## WRITTEN REQUEST 1
According to the post on database normalization, what does a primary key do?
## WRITTEN REQUEST 2
Pick up the post on database normalization after its final sentence and keep writing it.

***** SELECTED TEXT

Quick addition to the db normalisation concept:
A pure normalised database will not store the same unrelated data twice. For example, if you had a table with a users score for each room solved, you could also store the users password and address in the same table. This is fine. But it's not normalised, which means it will take a huge amount of space. Each new score would store the user details each time. You would have:
User | Score | Password | Adress
Syntax | 123 | easytoremember | Some street
Syntax | 56 | easytoremember | Some street
Other | 741 | easytoremember | Some street
Normalising this would be recognising you have unrelated data (usually identified by repetion). For example, the above table may be called "
Scores"
. If there was to be a password and/or address in there it should be directly linked to the score itself. In this case it's not, hence this table lends itself to be normalised. The important concept behind normalisation is that every row has to be uniquely identifiable. In the case above, I could have 2 scores in different rooms with 123 move score. Adding an ID such as level and room would solve this (as long as only 1 demo can be stored per room).
User | Score | Password | Adress | Room
Syntax | 123 | easytoremember | Some street | JtRH (1N, 1W)
Syntax | 56 | easytoremember | Some street | Machina (17S, 2W)
Other | 741 | easytoremember | Some street | Ninja (1N, 166E)
Each row is now identifiable. In order to normalise a table you'll need an *external* identifier. In this case, you could use a combination of all columns (any fewer an you may get identical matches). So you add a *primary key*. This is something which uniquely identifies each row. As you see above, a row can only be identified by considering the entire row.
So we and an id. This will be unique for each row:
ID |User | Score | Password | Adress | Room
1 |Syntax | 123 | easytoremember | Some street | JtRH (1N, 1W)
2 |Syntax | 56 | easytoremember | Some street | Machina (17S, 2W)
3 |Other | 741 | nicetoremember | Some street | Ninja (1N, 166E)
Now we have a distinct way of referencing each row, without considering the whole row. In my example this is not necessary to do, but it's a good guideline as you'll now see. How do we avoid this password/address duplication?

**********
***** DATA ENTRIES

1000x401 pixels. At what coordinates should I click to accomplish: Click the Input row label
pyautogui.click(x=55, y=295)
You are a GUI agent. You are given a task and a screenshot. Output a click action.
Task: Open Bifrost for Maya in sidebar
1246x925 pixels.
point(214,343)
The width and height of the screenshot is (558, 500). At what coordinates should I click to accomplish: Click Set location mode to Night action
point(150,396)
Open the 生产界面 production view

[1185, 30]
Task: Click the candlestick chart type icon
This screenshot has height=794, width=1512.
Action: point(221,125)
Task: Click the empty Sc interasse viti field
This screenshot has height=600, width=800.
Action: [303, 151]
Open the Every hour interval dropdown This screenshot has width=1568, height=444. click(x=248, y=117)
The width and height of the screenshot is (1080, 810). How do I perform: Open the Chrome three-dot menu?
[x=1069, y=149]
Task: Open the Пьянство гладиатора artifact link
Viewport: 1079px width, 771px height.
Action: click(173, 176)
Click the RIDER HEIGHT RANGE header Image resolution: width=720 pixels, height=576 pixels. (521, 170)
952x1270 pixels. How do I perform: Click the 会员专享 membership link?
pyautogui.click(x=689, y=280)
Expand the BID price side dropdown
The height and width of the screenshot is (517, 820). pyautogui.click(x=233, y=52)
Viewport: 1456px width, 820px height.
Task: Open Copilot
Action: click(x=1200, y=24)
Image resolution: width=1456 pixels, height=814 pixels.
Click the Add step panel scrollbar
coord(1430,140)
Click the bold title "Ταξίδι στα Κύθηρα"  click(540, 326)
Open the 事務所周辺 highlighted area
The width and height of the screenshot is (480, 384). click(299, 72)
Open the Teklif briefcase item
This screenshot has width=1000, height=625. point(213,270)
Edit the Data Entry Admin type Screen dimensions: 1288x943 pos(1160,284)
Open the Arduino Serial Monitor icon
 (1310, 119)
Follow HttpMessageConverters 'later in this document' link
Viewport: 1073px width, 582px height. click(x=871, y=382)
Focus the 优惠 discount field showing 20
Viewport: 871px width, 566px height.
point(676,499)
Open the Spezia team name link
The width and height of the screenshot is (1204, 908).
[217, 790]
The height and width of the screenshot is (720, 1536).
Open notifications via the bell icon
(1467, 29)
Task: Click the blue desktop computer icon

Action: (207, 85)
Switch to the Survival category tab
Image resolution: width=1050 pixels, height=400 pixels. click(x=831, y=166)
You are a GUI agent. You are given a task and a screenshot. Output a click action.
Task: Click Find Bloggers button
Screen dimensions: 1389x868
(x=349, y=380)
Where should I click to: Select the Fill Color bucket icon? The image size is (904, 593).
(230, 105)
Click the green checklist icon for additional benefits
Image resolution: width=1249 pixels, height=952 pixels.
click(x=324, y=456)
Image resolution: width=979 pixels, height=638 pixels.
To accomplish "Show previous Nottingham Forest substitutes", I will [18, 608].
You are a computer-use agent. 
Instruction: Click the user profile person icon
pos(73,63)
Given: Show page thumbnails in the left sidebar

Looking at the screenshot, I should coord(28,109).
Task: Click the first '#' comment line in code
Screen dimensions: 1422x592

**********

## EXERCISE ANSWER 1
It uniquely identifies each row.

## EXERCISE ANSWER 2
Create a new User table, again with it's own identical identifier:
ID | Name | Password | Address
1 | Syntax | easytoremember | Some street
2 | Other | nicetoremember | Some street
And now, can identify each user uniquely - this format could even allow 2 players with the same usernames if we wanted to. In this case, for example, we have 2 users with the same address as they have separate ids.
One more step to normalisiation. We'll change the first table to this:
So we and an id. This will be unique for each row:
ID |User | Score | UserID | Room
1 |Syntax | 123 | 1 | JtRH (1N, 1W)
2 |Syntax | 56 | 1 | Machina (17S, 2W)
3 |Other | 741 | 2 | Ninja (1N, 166E)
This representation of date is now a lot more compact. A user could have 5000 high scores yet only once would the user details be stored, and you'd only have 5000 UserIDs stored instead which is a lot of space gained.
In this sort of example, the IDs are called "
primary keys"
as these are the unique identifiers. It is possible, and sometimes better to have cross-column primary keys, but a good rule of thumb is to always assign a primary key in case you later want to reference that table.
The referencing column (UserID in this case) is called the "
foreign key"
.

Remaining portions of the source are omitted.